- Your instructions:
Go through the records and filter out every line lacking the word "info"; copy the lines that remain.
*** Opening of Dataset records ***
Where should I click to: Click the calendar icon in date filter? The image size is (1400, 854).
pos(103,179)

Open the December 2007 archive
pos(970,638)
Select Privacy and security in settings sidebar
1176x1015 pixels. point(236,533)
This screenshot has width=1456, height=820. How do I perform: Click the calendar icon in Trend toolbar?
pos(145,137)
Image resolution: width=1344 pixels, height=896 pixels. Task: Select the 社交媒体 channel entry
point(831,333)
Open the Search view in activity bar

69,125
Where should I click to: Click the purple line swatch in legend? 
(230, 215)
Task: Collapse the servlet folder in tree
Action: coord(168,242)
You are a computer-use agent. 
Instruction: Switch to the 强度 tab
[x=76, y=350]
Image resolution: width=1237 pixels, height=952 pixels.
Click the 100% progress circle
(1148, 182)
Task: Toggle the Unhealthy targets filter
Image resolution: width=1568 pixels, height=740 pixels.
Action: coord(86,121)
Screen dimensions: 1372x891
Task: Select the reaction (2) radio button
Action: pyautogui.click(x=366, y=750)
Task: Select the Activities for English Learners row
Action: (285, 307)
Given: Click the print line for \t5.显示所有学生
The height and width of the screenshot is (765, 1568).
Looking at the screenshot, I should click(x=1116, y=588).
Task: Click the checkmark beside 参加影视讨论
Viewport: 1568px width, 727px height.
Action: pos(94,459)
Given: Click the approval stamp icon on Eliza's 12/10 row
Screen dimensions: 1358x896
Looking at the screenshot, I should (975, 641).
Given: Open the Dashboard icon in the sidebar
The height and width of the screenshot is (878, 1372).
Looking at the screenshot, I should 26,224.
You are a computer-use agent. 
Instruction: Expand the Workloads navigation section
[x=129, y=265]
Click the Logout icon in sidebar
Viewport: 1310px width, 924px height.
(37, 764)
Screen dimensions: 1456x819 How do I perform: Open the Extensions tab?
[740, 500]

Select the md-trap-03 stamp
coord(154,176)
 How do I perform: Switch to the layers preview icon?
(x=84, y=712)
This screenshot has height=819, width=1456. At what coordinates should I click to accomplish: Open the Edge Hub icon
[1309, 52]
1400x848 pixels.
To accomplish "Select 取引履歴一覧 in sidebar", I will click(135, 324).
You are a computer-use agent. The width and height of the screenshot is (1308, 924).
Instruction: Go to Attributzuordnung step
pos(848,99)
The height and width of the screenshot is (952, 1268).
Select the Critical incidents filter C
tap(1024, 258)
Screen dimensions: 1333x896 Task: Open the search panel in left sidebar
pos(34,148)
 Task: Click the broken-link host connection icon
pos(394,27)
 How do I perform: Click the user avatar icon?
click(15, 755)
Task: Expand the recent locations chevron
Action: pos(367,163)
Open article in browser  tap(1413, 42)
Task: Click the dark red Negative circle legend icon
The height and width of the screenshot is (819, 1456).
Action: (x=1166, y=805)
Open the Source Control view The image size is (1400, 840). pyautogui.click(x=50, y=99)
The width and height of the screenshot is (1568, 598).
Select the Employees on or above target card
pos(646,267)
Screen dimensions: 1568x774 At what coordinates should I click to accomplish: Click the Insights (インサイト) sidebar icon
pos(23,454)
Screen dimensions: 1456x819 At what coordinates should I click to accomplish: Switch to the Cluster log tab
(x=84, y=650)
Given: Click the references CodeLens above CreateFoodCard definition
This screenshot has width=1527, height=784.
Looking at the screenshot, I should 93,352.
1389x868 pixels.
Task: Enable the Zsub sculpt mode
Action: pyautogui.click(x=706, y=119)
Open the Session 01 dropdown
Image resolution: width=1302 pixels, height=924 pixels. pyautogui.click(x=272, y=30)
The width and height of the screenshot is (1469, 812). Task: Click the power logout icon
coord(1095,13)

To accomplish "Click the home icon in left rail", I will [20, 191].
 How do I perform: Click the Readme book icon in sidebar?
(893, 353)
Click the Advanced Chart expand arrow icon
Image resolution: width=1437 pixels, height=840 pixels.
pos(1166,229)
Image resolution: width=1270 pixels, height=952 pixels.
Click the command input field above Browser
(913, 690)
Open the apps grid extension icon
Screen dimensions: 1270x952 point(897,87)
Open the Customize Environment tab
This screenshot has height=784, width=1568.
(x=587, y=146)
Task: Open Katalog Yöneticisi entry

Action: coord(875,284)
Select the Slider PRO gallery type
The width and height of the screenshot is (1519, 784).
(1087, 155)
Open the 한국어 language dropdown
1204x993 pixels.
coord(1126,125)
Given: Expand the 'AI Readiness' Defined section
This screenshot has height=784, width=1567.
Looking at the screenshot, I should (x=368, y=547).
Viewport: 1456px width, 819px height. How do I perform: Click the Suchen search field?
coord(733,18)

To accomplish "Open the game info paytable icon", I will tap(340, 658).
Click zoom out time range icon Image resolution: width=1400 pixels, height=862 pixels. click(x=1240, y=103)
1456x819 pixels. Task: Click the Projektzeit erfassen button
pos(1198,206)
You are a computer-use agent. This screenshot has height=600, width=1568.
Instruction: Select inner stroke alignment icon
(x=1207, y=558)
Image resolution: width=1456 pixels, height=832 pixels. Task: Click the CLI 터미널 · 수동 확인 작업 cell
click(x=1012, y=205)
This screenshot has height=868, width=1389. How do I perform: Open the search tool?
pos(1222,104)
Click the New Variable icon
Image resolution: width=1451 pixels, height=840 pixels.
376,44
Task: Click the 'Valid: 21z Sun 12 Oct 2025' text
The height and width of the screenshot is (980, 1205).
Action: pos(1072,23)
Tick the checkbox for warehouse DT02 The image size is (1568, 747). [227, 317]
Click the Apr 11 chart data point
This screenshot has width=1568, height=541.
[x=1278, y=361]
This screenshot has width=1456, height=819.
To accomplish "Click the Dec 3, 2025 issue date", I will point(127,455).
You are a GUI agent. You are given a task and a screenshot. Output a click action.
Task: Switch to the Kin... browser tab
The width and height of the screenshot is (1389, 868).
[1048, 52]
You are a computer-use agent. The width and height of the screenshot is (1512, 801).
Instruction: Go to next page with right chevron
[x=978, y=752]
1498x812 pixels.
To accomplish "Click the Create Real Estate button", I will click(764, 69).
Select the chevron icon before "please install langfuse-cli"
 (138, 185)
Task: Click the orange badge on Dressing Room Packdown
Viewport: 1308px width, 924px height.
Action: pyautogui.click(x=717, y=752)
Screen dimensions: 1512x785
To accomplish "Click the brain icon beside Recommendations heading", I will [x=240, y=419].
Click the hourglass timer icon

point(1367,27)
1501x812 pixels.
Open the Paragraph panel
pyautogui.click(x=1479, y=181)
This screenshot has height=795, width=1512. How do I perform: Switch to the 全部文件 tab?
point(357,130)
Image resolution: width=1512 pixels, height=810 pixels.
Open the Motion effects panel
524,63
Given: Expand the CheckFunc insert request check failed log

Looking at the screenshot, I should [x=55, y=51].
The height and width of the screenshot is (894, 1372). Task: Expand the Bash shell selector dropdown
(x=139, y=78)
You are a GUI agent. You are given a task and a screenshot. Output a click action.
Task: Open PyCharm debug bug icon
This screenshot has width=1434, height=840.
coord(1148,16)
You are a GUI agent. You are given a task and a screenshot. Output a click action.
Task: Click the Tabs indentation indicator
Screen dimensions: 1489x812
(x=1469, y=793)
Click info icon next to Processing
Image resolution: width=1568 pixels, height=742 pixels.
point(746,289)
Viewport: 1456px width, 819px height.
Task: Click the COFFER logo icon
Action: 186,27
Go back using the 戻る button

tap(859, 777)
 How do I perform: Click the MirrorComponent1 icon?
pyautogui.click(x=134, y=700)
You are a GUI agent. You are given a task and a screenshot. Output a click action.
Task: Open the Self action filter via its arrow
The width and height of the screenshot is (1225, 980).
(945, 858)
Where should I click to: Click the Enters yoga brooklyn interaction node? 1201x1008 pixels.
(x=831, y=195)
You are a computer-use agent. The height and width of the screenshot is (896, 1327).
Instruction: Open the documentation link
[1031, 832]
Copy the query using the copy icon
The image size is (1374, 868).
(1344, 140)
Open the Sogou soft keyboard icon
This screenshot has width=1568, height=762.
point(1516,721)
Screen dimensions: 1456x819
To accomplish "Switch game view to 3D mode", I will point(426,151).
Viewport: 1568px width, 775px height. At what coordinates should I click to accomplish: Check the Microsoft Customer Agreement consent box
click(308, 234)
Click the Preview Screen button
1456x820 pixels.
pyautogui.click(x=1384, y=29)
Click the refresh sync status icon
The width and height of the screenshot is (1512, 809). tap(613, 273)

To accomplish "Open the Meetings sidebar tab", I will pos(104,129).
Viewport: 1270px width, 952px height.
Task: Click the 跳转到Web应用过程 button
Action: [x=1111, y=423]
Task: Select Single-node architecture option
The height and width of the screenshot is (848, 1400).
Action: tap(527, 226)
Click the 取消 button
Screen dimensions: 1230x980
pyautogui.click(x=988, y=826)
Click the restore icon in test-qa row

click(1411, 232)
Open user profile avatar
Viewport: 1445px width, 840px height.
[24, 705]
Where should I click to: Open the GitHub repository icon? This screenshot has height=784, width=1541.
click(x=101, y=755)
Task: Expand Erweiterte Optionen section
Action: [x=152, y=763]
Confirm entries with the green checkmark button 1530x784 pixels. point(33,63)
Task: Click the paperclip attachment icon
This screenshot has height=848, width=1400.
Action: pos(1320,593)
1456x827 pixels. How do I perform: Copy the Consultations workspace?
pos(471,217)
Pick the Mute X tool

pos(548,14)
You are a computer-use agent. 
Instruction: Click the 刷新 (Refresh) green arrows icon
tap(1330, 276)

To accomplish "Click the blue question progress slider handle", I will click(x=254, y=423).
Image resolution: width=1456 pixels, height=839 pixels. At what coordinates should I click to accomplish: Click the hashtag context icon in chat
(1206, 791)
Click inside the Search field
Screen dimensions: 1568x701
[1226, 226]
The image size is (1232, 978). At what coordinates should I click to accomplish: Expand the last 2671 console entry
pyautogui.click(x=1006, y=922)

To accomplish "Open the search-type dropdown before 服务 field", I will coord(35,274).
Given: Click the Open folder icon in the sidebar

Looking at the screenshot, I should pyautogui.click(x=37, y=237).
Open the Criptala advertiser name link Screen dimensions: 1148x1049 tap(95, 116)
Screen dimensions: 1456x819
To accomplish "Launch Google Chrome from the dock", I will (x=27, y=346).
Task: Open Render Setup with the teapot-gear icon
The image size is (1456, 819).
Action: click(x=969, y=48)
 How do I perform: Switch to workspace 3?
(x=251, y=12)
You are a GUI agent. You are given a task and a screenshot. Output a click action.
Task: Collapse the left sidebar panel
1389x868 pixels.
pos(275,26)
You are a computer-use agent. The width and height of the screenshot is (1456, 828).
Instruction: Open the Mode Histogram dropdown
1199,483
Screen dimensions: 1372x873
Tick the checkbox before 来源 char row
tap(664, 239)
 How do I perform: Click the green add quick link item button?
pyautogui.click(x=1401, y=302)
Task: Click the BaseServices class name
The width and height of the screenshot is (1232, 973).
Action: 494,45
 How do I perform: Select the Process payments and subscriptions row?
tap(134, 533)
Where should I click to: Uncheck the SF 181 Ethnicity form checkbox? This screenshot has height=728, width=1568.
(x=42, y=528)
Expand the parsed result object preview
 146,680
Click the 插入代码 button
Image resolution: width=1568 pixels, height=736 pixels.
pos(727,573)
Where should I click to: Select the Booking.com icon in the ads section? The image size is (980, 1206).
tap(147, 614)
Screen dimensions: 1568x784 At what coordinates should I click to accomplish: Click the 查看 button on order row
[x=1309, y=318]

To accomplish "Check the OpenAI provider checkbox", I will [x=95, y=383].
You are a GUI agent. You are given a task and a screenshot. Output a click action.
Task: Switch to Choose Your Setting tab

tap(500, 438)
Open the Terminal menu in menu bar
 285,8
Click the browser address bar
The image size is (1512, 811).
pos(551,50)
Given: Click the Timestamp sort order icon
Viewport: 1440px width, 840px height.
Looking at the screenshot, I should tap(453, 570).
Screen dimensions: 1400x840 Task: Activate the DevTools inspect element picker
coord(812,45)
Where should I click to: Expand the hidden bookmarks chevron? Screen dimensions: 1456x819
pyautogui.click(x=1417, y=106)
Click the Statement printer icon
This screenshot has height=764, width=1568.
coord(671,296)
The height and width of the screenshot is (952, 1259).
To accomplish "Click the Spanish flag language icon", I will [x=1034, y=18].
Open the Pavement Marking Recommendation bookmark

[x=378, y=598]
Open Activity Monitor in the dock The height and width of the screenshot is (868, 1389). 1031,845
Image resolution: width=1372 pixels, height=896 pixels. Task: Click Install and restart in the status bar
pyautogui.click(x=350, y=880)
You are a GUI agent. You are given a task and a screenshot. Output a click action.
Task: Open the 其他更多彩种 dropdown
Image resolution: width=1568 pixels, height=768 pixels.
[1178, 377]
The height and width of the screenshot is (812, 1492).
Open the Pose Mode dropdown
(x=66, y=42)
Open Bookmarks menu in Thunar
*** Close of Dataset records ***
- Your response:
To accomplish "Open the game info paytable icon", I will tap(340, 658).
Click info icon next to Processing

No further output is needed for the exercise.